So how is this accomplished? Look around you. Do most people in your group, department, company or industry look like you? If so, it’s time to define a new talent bar and expand your horizons. Recruit from diverse schools, actively search for underrepresented candidates and create programs to attract and retain diverse talent. Actively expand the global proficiency of your leadership team so they can better connect with and represent your various audiences.

At HP, we are building a more inclusive culture by providing our leadership and, most importantly, our hiring managers with unconscious bias training. We’re using technology to eliminate biased language in our job listings and giving underrepresented current employees a voice, ultimately resulting in opportunities for advancement at all levels of the organisation.

To reach a more diverse talent pool, HP recently launched a recruiting effort with a clear and simple message: HP is hiring, and talent is our only criteria. Our first spot featured the African American community and results speak for themselves, with an uptick in diverse candidate resumes, invitations to speak at Harvard and Howard University, and strong business school engagement with our recruiting and mentorship programs.

Dads and Daughters, the second spot, addresses the biases women face during the interview process. As a father to five daughters, I am profoundly grateful to represent a company that addresses these tough issues head-on. HP’s commitment to ensuring the next generation of women in the workforce have the same opportunities as their male counterparts fills me with great pride.

I challenge each of you to influence others in your ecosystem to be more aggressive with their own D&I efforts, and to encourage your partners to meet your own D&I standards. Demand your advertising and PR agency partners submit a plan laying out how they will increase the number of women and minorities in key creative and strategy roles. Join others, such as PwC’s chief executive Action for Diversity and Inclusion, to work alongside the most progressive organisations in the world to address diversity. Contribute to, volunteer or start initiatives to support underrepresented groups in your industry—such as Free the Bid, which aims to increase the number of female directors in advertising by pledging to give one in three competitive bids to a female director.

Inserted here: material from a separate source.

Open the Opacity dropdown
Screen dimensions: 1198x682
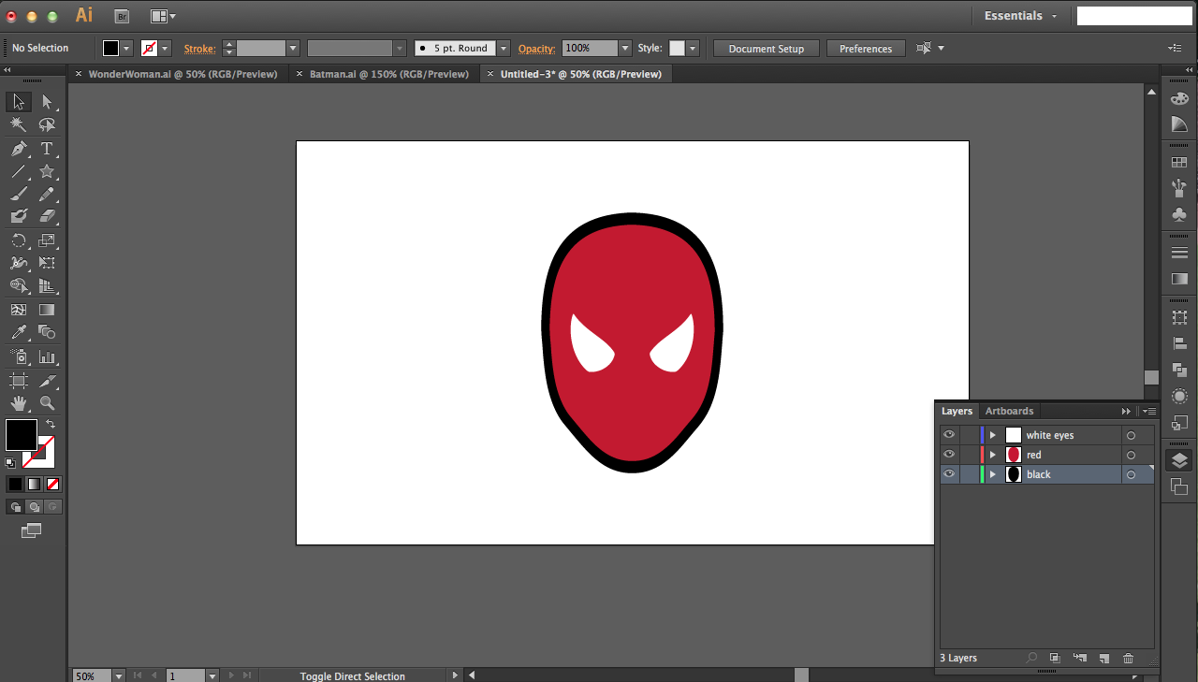624,49
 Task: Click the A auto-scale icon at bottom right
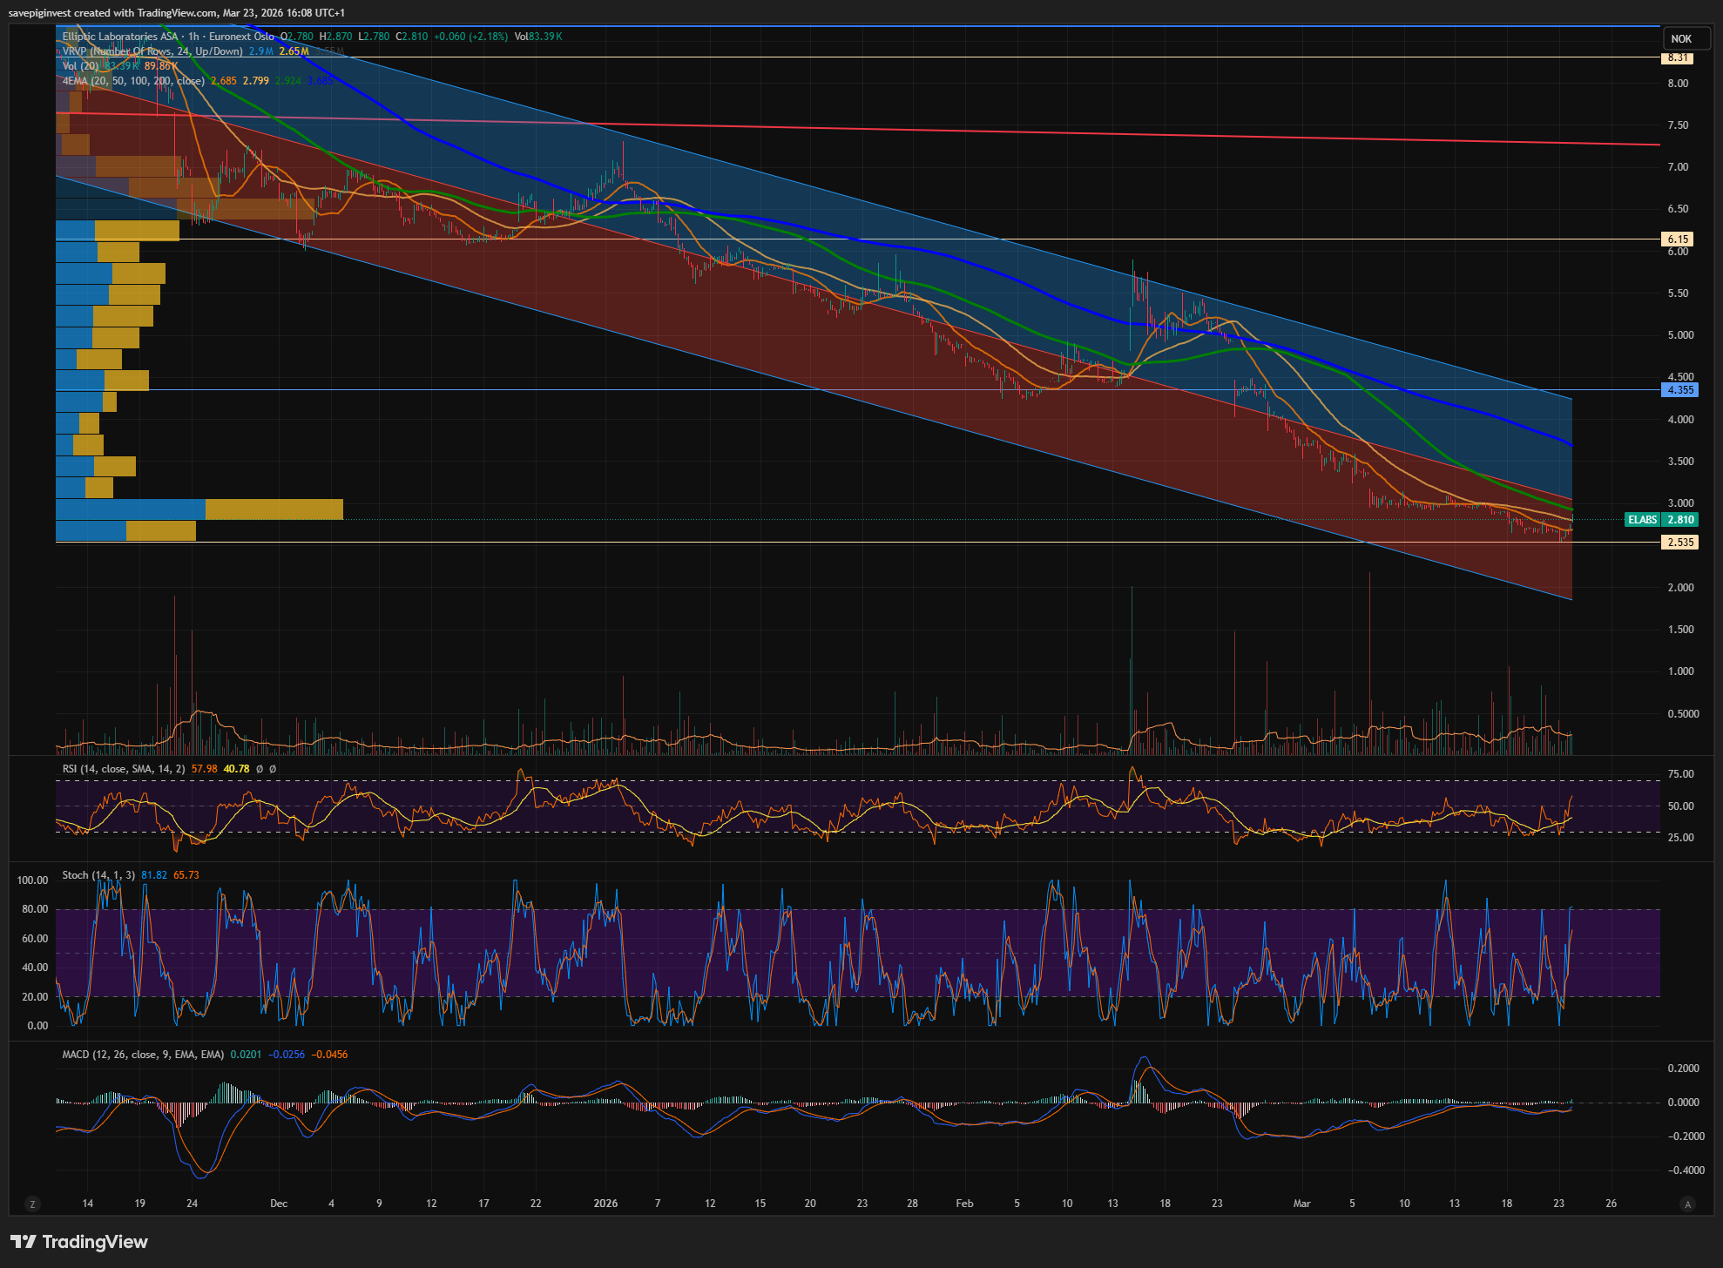point(1687,1204)
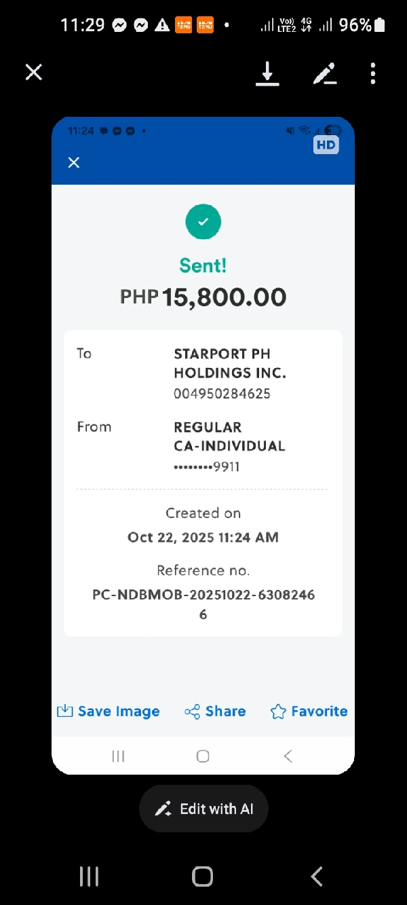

Reinvention is hard. Success depends on becoming more insight-driven and emotionally resonant—which emanates from a highly inclusive and diverse workforce. It’s working for HP—we are worth 30 percent more today than we were 18 months ago. This is tangible proof that forging emotional connections through perceptive, you-understand-me moments makes a difference to the bottom line. Creating an environment where unique perspectives are actively sought and celebrated will serve to power an innovative future.